This series of announcements and policies have created a great deal of anxiety and confusion amongst researchers. The Finch Report suddenly shook several sectors of academia that had not considered open access publishing before, or that work in fields where ‘data’ is a foreign language, or where the traditionally accepted outputs are not necessarily journal articles but monographs. It is possible that for many researchers in the arts, humanities and social sciences the notion of sharing research outputs openly through Creative Commons licenses was unheard of. In the UK, the editors of 21 history journals, for example, issued an open statement in December last year opposing to using so-called ‘free culture’ licenses, stating they would only use CC BY NC ND (Creative Commons Non-commercial Non-derivative) licences only, and explaining that in their opinion less restrictive licenses meant that “commercial re-use, plagiarism, and republication of an author’s work will be possible”.
A similar opinion was expressed by six academics in the letters page of the London Review Books (24 January 2013), stating that the use of Creative Commons Attribution licenses “would seriously undermine the integrity of the work scholars produce,” suggesting that more permissive open licenses that allow reuse of research outputs are a threat to “academic freedom, the international standing of UK scholarship and intellectual property rights.”
There are still many questions, fears and interests of all sorts defining the current debate around open access outside STEM fields. Funding allocation works differently across fields, and in spite of recent policies for many scholars funding to publish in ‘Gold’ Open Access publications that rely on Article Processing Charges remains a distant dream. In combination to varying degrees of confusion about copyright and the perceived dangers of openness, we are far from seeing a general consensus on how academics should embrace the values of Open Access.
Some academics feel they are being ‘bullied’ into Open Access, forced to share outputs through methods they feel might jeopardise their career prospects. Perhaps this is the most important case that Open Access advocates need to make: the urgent transformation of the traditional systems of assessment and promotion, that were defined in times in which transparency, openness, wider access and nearly-instant dissemination channels did not exist. These are strange times indeed when some junior academics feel they need to fight for what they perceive as their right not to publish open access (even sometimes when they’ve been funded by the taxpayer or by funders with Open Access policies). It is my personal belief that Open Access advocates are fighting for the right of others to access research that had traditionally been paywalled from the general public, and for the right of scholars at all career stages to ensure their work has more prospects of getting disseminated and eventually, luckily, more widely read, cited and ‘reused’.

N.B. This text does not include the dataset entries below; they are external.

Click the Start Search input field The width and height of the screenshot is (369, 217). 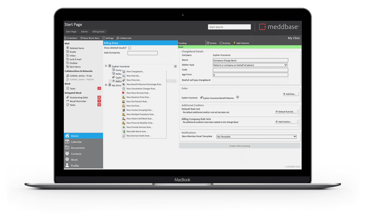coord(229,27)
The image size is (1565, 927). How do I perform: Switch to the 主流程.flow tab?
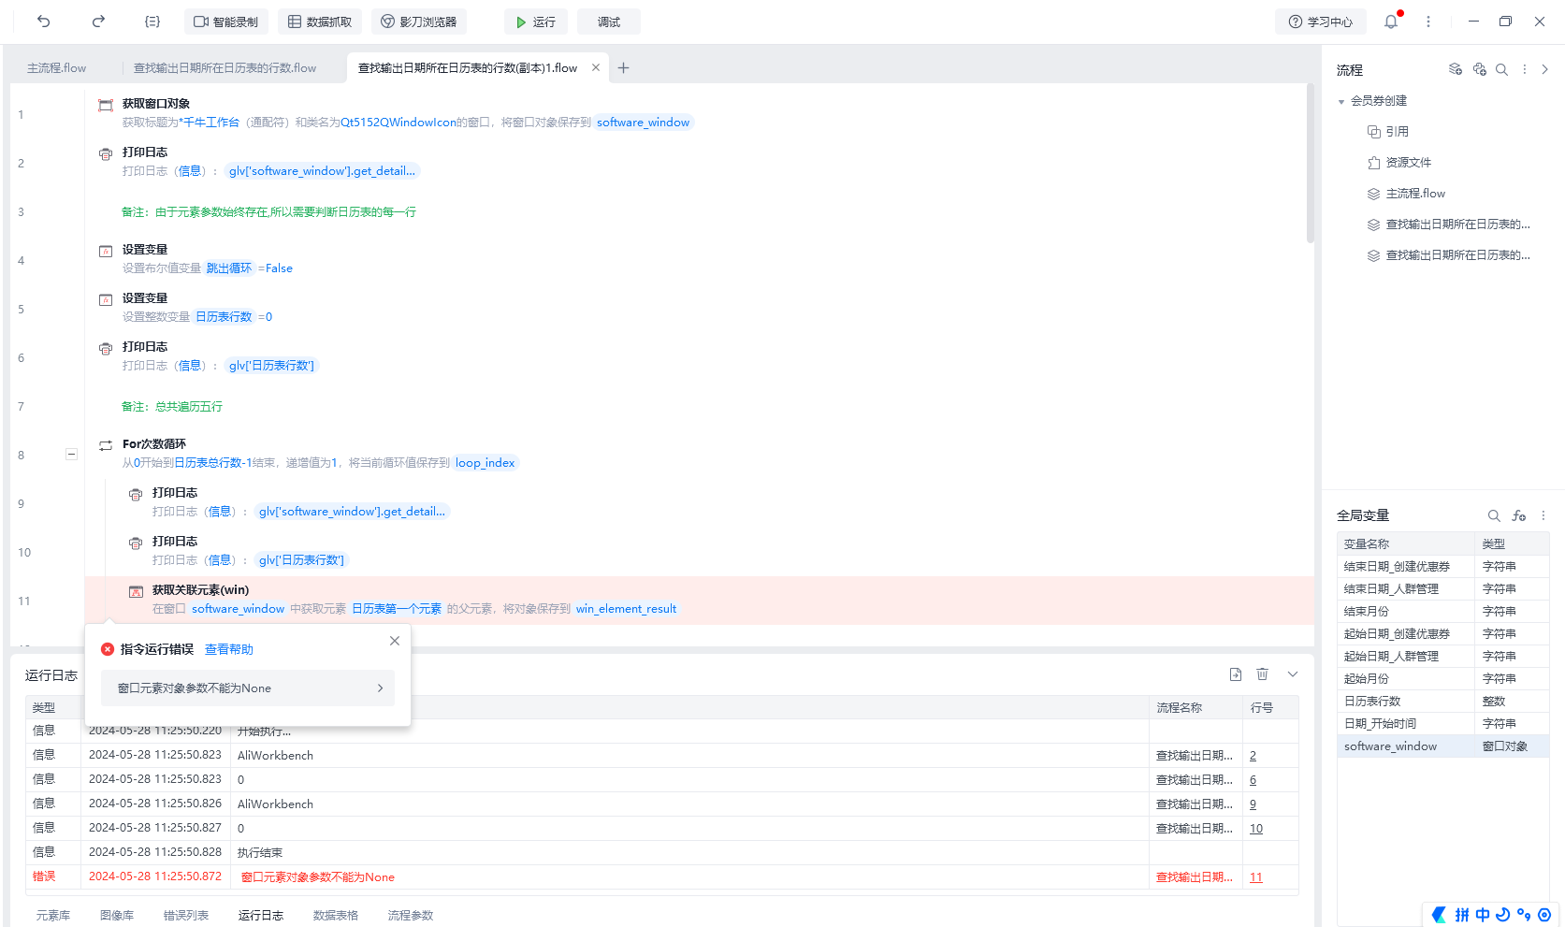click(x=57, y=68)
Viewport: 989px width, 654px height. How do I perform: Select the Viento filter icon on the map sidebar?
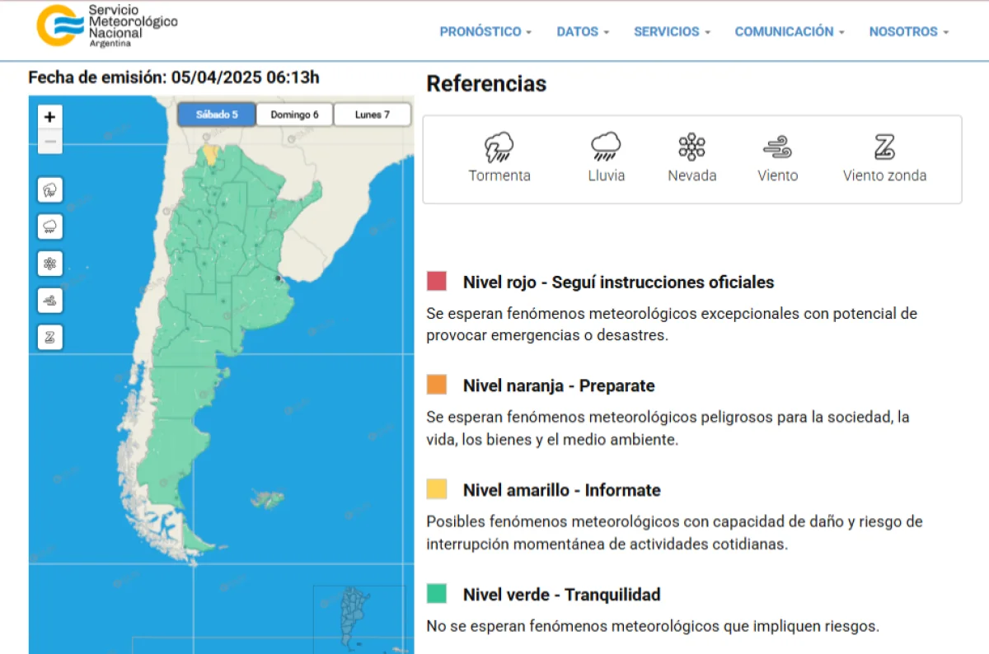[x=49, y=300]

Those of us who believe that Open Access is about ensuring wider and fairer dissemination and construction of knowledge, across borders and without paywalls for those who should most benefit from it (learners and readers, regardless of who or where they might be) need also to work harder at empowering graduate students and Early Career Researchers to opt for Open Access publication platforms by collectively working towards a positive transformation in academic culture, one where open availability of online scholarship is not considered a liability but a desirable asset.
As promised, in February 2013 HEFCE made a call for advice on developing the four UK funding bodies’ joint policy on open access in the post-2014 REF, and on 24 July 2013 they followed it up by launching an online consultation inviting “responses from higher education institutions and other groups, organisations and individuals with an interest in scholarly publishing and research”. (Read the consultation here). This is an opportunity for the UK academic community to exercise their right to have their say—before it is definitely too late.
This article gives the views of the author, and not the position of his employers or colleagues.
This was originally published on ORG Zine: the Digital Rights magazine on August 7, 2013 and is reposted with permission.
Note: This article gives the views of the author, and not the position of the Impact of Social Science blog, nor of the London School of Economics. Please review our Comments Policy if you have any concerns on posting a comment below.
Ernesto Priego is a Lecturer in Library Science at the Centre for Information Science at City University London. He did his PhD in Information Studies at University College London.
That is either unfamiliarity with or misunderstanding of the movement’s origins, as Peter Suber’s “Timeline of the Open Access Movement” shows.
Core ideas of copyleft, i.e. deliberately not reserving all rights, go back decades in various non-scientific sources, e.g. Gandhi’s writings, and early Internet culture. They were formalized by renegade programmer Richard Stallman with the GNU software licenses, and then expanded upon by Creative Commons, led by legal scholars and publishers such as Lawrence Lessig.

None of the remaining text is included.